BY TIM REYNOLDS
The Associated Press
To chronicle the first year of LeBron James, Dwyane Wade and Chris Bosh teaming up together, the television broadcasting side of the Miami Heat organization recently created a documentary about last season's quest for an NBA title.
And yes, art imitated life. In the film, Miami still lost the 2011 finals to Dallas.
"All movies that we love don't always end in great endings," Wade said. "But it leaves you thirsty for more, hungry for more."
Here comes the sequel: It's Act Two for the Big Three, and the Heat are bringing back almost the exact same cast for what they hope is another title shot.
When its season today opens in Dallas, Miami figures to send out the same starting five as it did for the final game against those Mavericks last season, on the night when James, Wade and Bosh saw Dirk Nowitzki and his pals hoist the trophy all NBA players covet most.
Sure seems like it's championship or bust this season in Miami.
"We came together to win the NBA finals and that's what it's about," James said. "We know it's a long road and we're going to take every step … no shortcuts."
Even in a shortened season, that is.
Other than dealing with the angst of the lockout, this offseason was fairly benign for the Heat, a far cry from the wild summer in 2010 when Wade decided to stay in Miami and James and Bosh decided to play in Miami. The most notable departures from the reigning Eastern Conference champions are a pair of part-time starters in center Zydrunas Ilgauskas (retired) and point guard Mike Bibby (free agent who signed with the Knicks).

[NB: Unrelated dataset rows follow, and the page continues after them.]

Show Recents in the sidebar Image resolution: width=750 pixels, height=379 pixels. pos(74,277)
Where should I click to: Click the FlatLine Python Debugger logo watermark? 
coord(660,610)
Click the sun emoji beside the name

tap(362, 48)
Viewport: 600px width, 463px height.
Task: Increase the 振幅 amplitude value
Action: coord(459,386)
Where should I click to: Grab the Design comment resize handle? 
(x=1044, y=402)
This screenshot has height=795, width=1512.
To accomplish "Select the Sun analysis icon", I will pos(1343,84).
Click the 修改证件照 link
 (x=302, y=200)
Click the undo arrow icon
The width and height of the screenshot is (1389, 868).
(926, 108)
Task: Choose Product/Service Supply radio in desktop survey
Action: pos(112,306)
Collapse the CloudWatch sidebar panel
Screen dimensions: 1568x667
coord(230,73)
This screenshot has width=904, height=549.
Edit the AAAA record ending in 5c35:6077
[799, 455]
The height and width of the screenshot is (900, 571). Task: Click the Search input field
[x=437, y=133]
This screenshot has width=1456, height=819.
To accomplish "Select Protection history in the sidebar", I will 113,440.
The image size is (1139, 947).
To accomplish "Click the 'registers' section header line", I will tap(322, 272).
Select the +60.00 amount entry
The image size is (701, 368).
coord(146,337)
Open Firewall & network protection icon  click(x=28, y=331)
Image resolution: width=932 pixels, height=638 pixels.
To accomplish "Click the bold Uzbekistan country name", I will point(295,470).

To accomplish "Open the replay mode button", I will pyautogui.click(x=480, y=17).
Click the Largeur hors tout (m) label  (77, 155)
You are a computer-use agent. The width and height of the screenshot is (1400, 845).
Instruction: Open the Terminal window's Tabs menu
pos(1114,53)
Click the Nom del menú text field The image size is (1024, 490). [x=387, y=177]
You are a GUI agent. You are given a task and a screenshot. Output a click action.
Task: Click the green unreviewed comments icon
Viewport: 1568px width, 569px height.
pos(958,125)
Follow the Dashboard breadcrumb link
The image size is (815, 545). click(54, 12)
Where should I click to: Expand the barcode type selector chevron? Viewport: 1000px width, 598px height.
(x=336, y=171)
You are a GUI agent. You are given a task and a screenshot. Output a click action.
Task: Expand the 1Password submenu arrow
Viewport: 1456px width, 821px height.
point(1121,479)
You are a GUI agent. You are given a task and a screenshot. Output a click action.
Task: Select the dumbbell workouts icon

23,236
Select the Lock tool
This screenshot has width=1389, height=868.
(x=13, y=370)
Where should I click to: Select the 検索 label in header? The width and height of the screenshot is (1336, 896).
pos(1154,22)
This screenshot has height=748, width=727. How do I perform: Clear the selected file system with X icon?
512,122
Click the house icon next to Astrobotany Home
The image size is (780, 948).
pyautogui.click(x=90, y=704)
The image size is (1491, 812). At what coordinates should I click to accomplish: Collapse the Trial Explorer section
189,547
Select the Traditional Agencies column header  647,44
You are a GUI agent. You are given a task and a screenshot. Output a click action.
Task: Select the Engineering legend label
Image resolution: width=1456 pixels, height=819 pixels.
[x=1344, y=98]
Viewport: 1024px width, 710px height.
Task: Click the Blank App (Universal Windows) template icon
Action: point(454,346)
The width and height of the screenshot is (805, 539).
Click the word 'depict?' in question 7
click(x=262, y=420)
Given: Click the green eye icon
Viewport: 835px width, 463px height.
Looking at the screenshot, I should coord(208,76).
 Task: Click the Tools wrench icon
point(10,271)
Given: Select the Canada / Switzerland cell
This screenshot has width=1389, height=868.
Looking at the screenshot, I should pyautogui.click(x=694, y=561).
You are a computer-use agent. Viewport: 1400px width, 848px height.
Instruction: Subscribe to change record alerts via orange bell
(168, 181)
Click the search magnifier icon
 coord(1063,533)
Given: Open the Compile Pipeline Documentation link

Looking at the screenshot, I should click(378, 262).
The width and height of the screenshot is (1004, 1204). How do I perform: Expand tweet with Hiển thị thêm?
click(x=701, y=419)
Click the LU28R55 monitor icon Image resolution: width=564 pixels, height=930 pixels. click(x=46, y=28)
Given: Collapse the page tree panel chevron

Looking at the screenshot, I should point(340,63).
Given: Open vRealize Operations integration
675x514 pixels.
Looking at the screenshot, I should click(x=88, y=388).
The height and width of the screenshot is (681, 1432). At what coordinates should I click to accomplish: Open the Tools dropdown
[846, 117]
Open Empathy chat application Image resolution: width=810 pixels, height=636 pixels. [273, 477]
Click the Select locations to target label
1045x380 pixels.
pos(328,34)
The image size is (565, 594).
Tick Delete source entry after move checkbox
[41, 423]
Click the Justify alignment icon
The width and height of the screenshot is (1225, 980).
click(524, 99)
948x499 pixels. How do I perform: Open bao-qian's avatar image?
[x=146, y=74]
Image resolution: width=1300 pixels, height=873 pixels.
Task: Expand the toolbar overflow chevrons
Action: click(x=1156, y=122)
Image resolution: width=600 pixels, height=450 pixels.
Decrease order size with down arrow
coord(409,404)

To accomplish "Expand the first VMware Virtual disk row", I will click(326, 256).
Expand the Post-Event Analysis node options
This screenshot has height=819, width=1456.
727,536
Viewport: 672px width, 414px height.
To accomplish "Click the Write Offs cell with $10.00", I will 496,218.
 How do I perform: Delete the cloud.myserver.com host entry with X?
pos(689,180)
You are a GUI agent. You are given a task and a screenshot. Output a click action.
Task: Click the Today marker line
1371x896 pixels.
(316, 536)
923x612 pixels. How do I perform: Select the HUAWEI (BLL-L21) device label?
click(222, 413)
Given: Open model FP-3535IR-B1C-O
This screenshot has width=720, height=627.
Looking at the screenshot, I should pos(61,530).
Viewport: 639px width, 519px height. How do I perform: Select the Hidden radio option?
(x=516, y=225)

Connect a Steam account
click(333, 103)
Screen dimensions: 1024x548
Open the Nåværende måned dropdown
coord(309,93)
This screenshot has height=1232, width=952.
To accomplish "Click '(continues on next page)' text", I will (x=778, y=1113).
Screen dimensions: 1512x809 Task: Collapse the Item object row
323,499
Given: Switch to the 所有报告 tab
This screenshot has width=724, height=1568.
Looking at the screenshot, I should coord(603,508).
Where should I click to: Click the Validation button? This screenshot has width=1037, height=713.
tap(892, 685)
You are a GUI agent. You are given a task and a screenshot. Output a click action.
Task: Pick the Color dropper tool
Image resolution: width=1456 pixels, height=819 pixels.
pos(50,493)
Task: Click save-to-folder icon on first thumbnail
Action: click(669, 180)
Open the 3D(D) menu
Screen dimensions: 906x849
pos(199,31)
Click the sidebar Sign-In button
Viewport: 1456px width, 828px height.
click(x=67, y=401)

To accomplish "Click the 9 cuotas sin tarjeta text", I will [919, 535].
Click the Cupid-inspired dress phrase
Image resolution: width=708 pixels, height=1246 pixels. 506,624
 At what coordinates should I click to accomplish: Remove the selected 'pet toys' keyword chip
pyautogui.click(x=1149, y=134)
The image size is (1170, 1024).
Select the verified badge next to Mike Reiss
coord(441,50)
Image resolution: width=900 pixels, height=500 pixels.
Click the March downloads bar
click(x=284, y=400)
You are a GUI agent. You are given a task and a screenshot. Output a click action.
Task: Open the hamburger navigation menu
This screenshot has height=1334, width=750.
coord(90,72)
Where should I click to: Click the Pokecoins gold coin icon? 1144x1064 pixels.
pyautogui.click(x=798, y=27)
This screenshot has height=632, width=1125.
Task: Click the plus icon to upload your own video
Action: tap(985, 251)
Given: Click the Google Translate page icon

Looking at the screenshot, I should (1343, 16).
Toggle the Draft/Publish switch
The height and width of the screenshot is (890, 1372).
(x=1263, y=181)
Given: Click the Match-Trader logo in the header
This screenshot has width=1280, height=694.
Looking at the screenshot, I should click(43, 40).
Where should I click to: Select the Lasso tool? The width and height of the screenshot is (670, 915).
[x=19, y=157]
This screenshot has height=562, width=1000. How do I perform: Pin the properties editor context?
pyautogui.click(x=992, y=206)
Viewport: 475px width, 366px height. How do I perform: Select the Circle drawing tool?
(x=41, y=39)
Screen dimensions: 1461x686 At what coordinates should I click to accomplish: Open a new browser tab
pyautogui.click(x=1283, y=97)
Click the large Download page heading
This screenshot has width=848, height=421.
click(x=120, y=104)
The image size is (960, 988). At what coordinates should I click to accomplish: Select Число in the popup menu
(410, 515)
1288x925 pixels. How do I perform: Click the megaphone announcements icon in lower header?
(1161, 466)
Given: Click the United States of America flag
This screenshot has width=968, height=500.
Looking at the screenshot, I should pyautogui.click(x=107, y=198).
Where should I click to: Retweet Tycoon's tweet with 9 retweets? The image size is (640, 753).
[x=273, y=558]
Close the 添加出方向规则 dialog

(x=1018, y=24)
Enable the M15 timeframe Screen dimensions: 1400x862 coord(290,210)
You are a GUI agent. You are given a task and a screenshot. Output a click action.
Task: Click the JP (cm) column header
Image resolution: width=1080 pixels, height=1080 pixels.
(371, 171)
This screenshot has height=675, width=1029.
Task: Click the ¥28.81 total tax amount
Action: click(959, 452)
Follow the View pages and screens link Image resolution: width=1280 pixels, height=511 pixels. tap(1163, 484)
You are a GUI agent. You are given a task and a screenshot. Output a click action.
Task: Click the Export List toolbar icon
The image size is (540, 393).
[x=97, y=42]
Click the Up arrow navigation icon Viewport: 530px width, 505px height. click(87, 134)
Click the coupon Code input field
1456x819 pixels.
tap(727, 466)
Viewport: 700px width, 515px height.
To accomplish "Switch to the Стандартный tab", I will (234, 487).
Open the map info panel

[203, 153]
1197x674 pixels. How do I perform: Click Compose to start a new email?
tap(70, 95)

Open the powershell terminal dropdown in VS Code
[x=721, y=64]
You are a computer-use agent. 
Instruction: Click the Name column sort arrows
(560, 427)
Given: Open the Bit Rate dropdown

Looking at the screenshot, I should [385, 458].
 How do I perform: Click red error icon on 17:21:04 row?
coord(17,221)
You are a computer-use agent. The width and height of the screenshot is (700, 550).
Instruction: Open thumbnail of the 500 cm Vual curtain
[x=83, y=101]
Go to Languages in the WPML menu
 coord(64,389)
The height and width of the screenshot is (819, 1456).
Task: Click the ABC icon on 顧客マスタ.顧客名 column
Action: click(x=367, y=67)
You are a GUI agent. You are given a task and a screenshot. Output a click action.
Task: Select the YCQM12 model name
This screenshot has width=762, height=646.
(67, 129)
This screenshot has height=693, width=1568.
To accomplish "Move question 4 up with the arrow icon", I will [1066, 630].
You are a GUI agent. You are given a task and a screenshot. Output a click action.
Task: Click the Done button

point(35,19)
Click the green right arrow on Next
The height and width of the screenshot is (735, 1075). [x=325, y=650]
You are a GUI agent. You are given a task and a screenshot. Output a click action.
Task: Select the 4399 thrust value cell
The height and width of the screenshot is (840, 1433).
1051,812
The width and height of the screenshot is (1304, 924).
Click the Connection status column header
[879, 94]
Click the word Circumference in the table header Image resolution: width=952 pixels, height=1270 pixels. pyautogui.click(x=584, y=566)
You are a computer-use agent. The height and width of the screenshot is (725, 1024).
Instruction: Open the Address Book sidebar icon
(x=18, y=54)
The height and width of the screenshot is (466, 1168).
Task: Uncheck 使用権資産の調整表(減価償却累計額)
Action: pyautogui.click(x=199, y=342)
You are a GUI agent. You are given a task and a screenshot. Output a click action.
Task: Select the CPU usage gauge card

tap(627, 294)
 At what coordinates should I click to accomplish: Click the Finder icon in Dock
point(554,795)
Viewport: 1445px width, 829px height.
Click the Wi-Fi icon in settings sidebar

Shane Battier will be the most prominent newcomer in the Heat rotation, a player Miami wanted to get a number of times in the past.
Battier already seems to fit perfectly within the Heat culture, hardly a surprise given his close ties with owner Micky Arison and CEO Nick Arison, the latter having been the manager of Duke's basketball team when Battier played for the Blue Devils and coach Mike Krzyzewski.
Battier came to Miami for what is largely considered to be a bargain: $9 million over three years. And playing for Duke — which, much like the Heat nowadays, tends to be poorly received in visiting arenas — might prove to be great preparation for what Battier will see when Miami hits the road this season.
"Like Coach K would say, if you're evoking emotion, whether it's cheers or boos, that means you're doing something," Battier said. "You have to worry when you go to gyms and no one cares and you evoke apathy. Then you've got to worry about your job. These guys on our team, they evoke emotion both ways. That means we're doing something, which is OK by me."
Much like his players, Heat coach Erik Spoelstra said the memories of last season, good, bad or otherwise, will serve as fuel this time around.
Despite some clearly rough moments — a 9-8 start, a five-game losing streak late in the season, struggling in the regular season against Boston and Chicago before ousting both from the playoffs with relative ease — Spoelstra never seemed to lose control of the Heat a year ago, one of many reasons why he got a new contract entering this season.
"I pretty much stayed in my place for about a week after the season," Spoelstra said. "And even when I came out of my place, for the next two weeks, I don't think I was right. For another two weeks, I walked around like a zombie. It probably took me a month to six weeks before I could start watching and analyzing the series. But time heals. And when you're trying to build something great, the reality is a lot of times that takes time and experience."
Which the Heat have now in bunches.
And if the team is taking its cue from its leaders, then this team may very well be better than last season's 58-24 club. James worked on honing his low-post game with Hakeem Olajuwon and trying to further improve his mid-range game. Wade got his body fat down to an all-time low, just under 4 percent. Bosh added about 10 pounds of muscle and said he would go into more of an attack mode this year, noting that Miami was 28-8 last season when he posted a double-double.
"When I look back at last year, I have no regrets about anything," Heat President Pat Riley said. "You live life, you experience life, experience becomes the best teacher for those players and also for us.
"How we go about, and how Erik goes about, and how the players go about having a perspective on this season is probably going to be important to how they end it."